From our latest medical prescriptions to our exercise habits, everything related to our health says something about us. Health data is a valuable source of information for us personally, but also for the doctors treating us, the researchers looking into new treatments, and governments investigating public health problems. Health data is also extremely sensitive and of enormous value to entities such as pharma companies who want to sell us products or services.
To make better use of this data, the EU is finalising discussions to to set up a European Health Data Space that can operate across Member States.
To get consumers to buy into the system though, we believe it’s crucial to give them a say in how their data is used.
What is the European Health Data Space?
There are several goals behind the system.
First, it will allow people to consult their own health data electronically, to be able to see what data has been introduced by doctors.
Second, it will also make the data accessible to healthcare professionals in their country, but also from other countries. This could come in really handy when you go abroad and run out of your prescription-only medicine, as pharmacists would be able to deliver the medicine prescribed back home, or if you fall sick or have an accident and the doctor treating you can access your whole file which can help make a more correct diagnosis. In this case, healthcare professionals treating us will be able to access our health records, unless we explicitly choose to restrict access to them.
Third, the European Health Data Space proposal foresees access to our anonymised or pseudonymised data to entities across the EU on different grounds. During the COVID-19 pandemic, health data was used to monitor the spread of the virus and the emergence of new variants across the EU, while also facilitating research behind COVID-19 vaccines.
While public health scientific research, policy-making and regulatory activities are rightly among the reasons that this type of data can be made accessible (scientists can use it to develop new treatments while governments can base their decision-making process on better and more solid evidence), the Commission proposal worryingly includes “innovation activities” as a legitimate reason to be granted access to our health data. Alarm bells.
What are the mysterious innovation activities which could fit here? Can Big Tech or insurance companies access all kinds of our health data? Is that in our interest, or theirs?
There seems to be a misconception that all innovation is good innovation, which must be pursued at any cost. However, innovation is not an end in itself and must come with a purpose that delivers for consumers’ and societal needs at large. Innovation does not always mean societal progress. Many ‘innovative’ products or services have proven to be dangerous or useless or for consumers, such as ‘get-better-in-an-instant’ cold-relief medication which have more than questionable efficacy.
Our health data should not be abused to generate commercial profit but instead be used to create a public return for society, and deliver safe, effective and affordable treatments
Consumer choice is key
The question arises then – can consumers decide whether or not to share their health data? According to a recent BEUC survey, consumers are very cautious about sharing their health data and understand how valuable and sensitive it is. This is why most survey respondents were against the sharing of their data when the entity in question was not involved in direct healthcare. They also want to decide what data they give access to, and for what purposes.

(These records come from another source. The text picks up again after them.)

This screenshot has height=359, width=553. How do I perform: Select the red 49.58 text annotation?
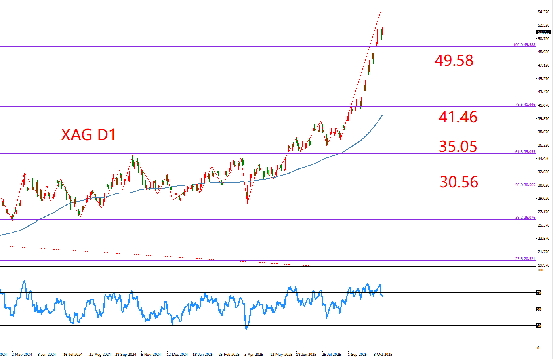(x=454, y=61)
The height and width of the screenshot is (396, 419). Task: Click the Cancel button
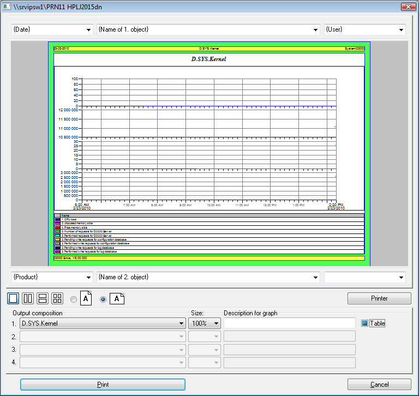(x=379, y=385)
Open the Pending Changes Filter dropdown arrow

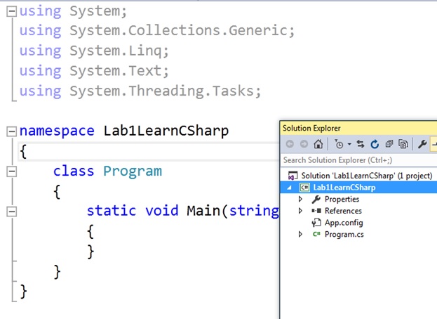tap(348, 145)
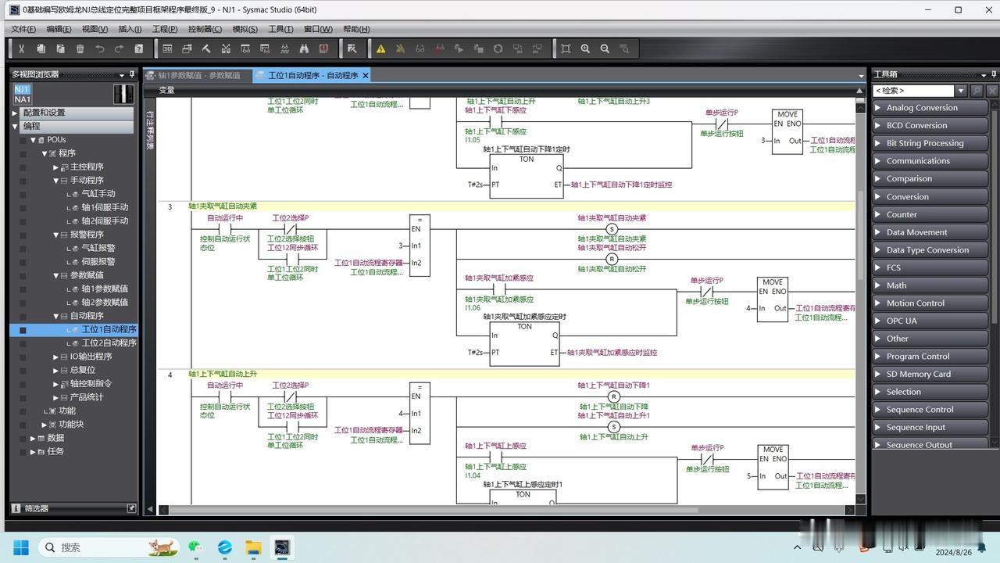Click the toolbox search input field
Viewport: 1000px width, 563px height.
pyautogui.click(x=913, y=91)
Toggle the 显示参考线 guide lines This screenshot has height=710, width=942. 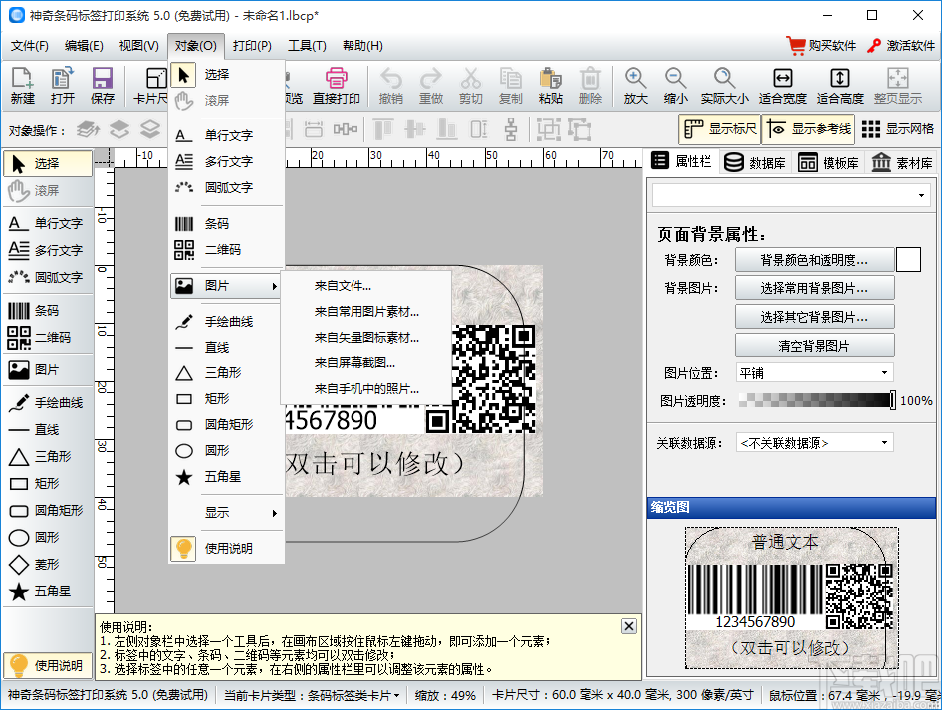pyautogui.click(x=809, y=128)
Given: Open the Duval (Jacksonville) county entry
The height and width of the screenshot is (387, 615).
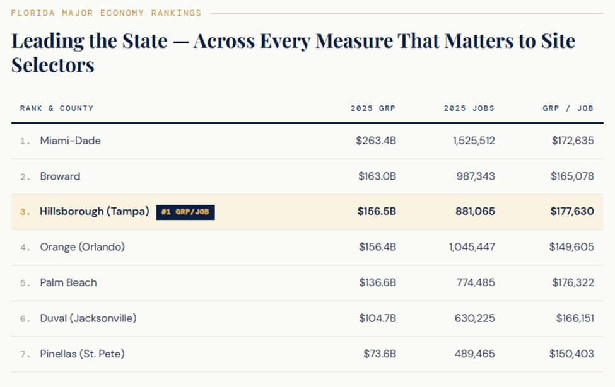Looking at the screenshot, I should [x=88, y=318].
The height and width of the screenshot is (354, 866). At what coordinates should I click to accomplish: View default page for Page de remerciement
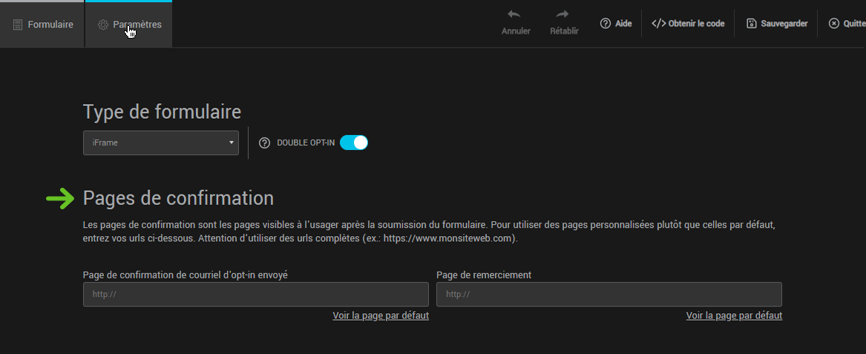click(734, 315)
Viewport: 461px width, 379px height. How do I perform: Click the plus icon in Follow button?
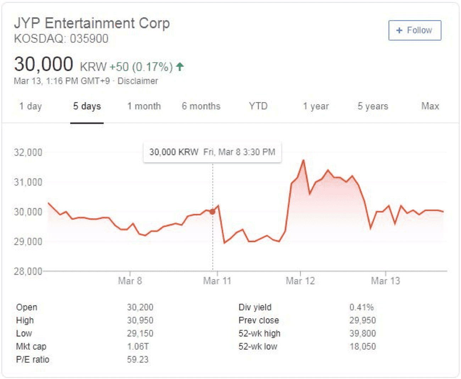[399, 31]
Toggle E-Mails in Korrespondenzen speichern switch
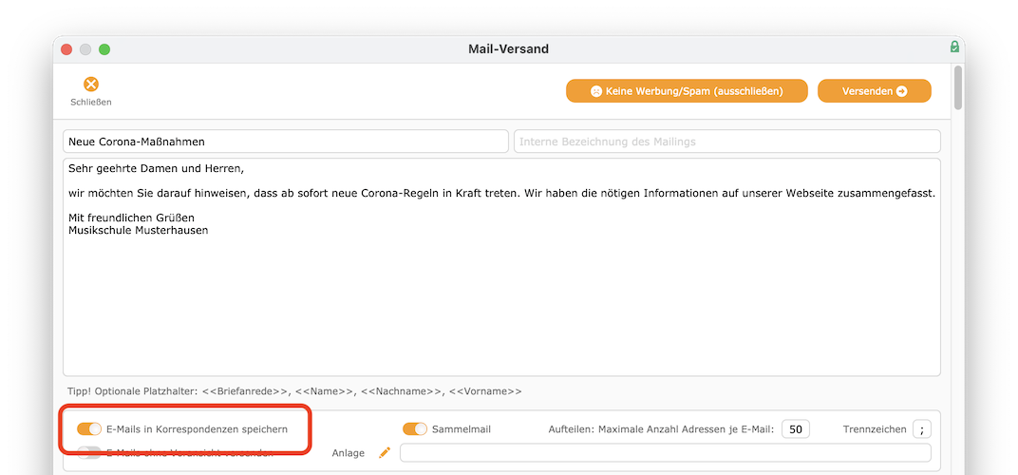The image size is (1018, 475). [x=89, y=428]
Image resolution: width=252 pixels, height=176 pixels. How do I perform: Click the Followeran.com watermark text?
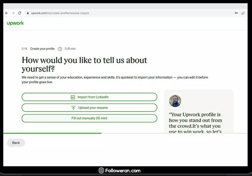pyautogui.click(x=123, y=170)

However, EU member state governments, which are currently working out their position on how this data should be made available and to whom, seem to prefer that each government can decide whether or not to grant the consumer a right to opt out of sharing certain types of data.
This is a big mistake.
Some countries have already indicated they do not want to create opt-out rights, meaning consumers could end up losing control over what happens to their health data.
In practice, this could mean entities such as pharma and tech companies could gain worrying levels of access to our health data without us being able to say no. It is true the data will be pseudonymised, but it is still possible to attribute it to the person it relates to.
That would undermine trust in the system being set up, and it would increase people’s sense of losing control of what happens to their data.
It’s high time consumer choice is respected
Before reaching their positions, both the Parliament and member states should ensure consumers are in the driving seat and are able to choose when they share their sensitive health data. To ensure society’s trust in the European Health Data Space and to make it a success, consumers across the EU should at the very least be allowed to opt-out from sharing their health data for purposes other than healthcare.